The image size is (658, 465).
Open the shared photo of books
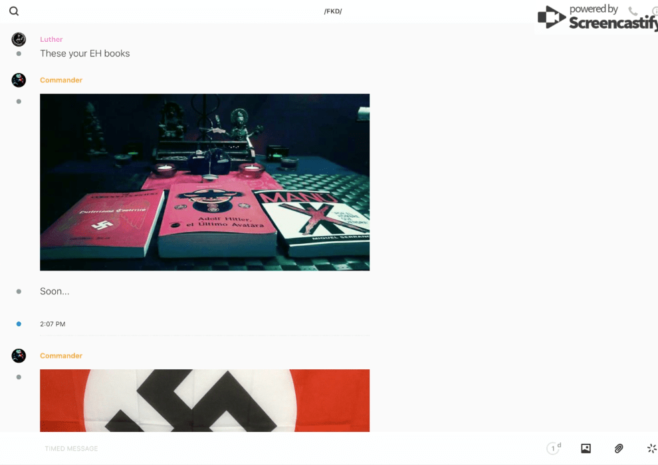click(x=205, y=182)
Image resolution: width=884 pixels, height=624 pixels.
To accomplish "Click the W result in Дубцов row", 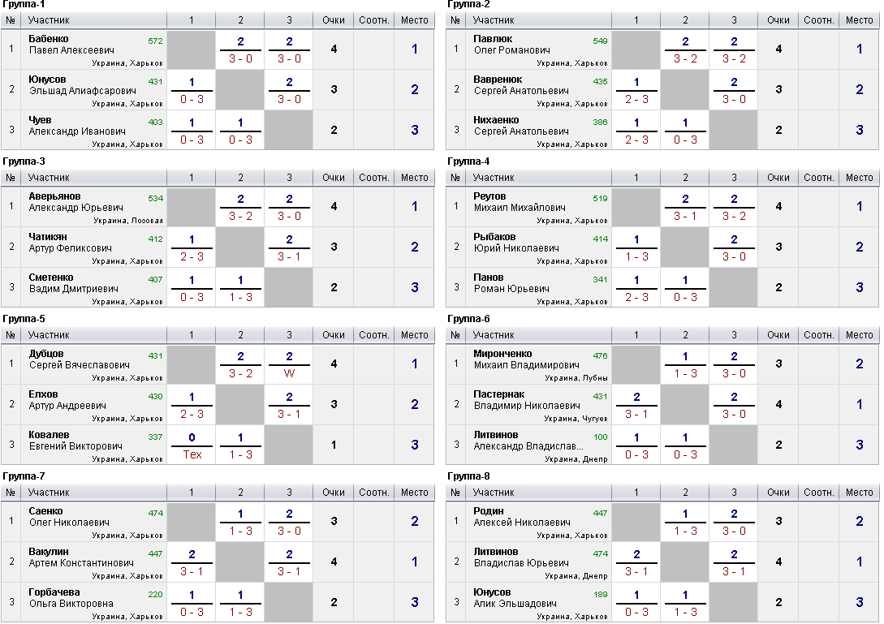I will (289, 373).
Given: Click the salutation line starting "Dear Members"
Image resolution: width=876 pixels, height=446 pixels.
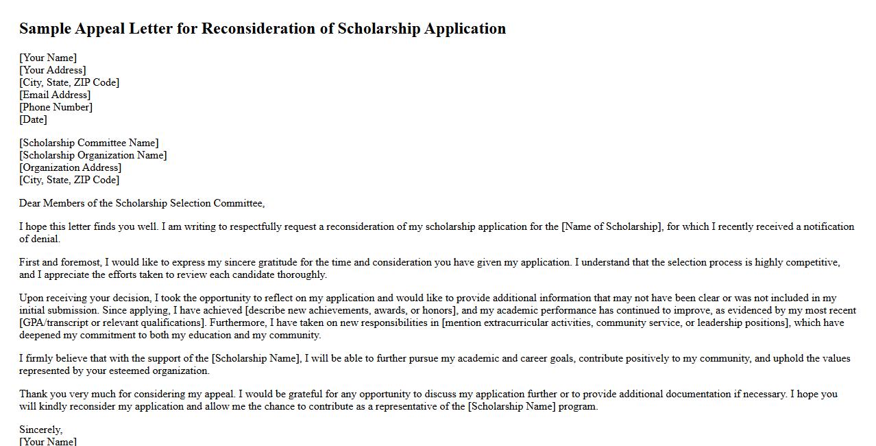Looking at the screenshot, I should point(142,203).
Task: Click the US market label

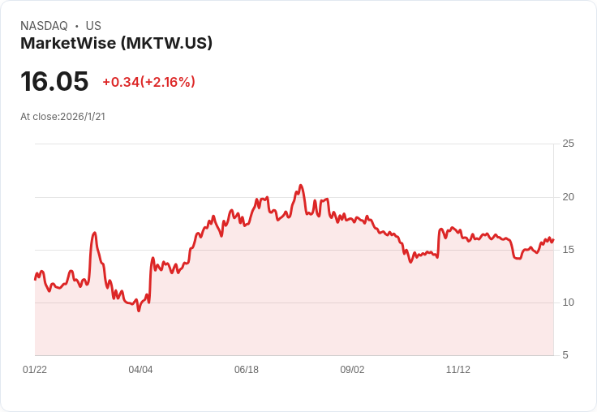Action: [x=93, y=26]
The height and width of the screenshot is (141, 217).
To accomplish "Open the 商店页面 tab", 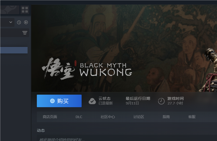I will click(50, 117).
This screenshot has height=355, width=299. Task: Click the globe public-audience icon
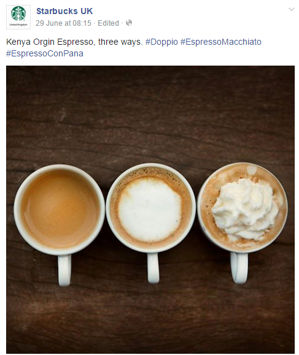(129, 23)
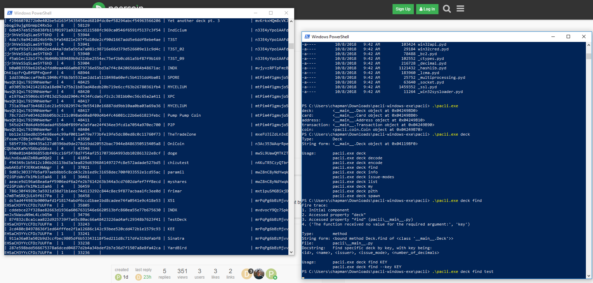Open the hamburger menu in forum header
This screenshot has width=593, height=283.
[x=460, y=8]
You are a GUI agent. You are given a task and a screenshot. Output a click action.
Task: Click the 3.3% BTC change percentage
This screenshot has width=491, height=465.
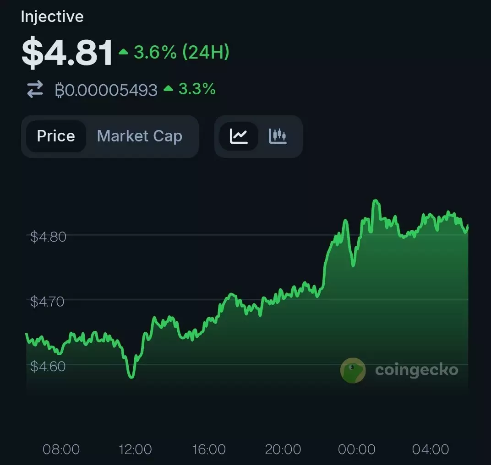pos(197,89)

-- Your goal --
Among the entries above, take the line with "This screenshot has height=355, width=299.", the line with "Task: Click the 3.3% BTC change percentage", and all the lines between them, and restate them word for word without pictures.

-- Problem solution --
This screenshot has height=355, width=299. Task: Click the globe public-audience icon
(129, 23)
Open the hamburger menu in forum header
This screenshot has width=593, height=283.
[x=460, y=8]
You are a GUI agent. You are given a task and a screenshot. Output a click action.
Task: Click the 3.3% BTC change percentage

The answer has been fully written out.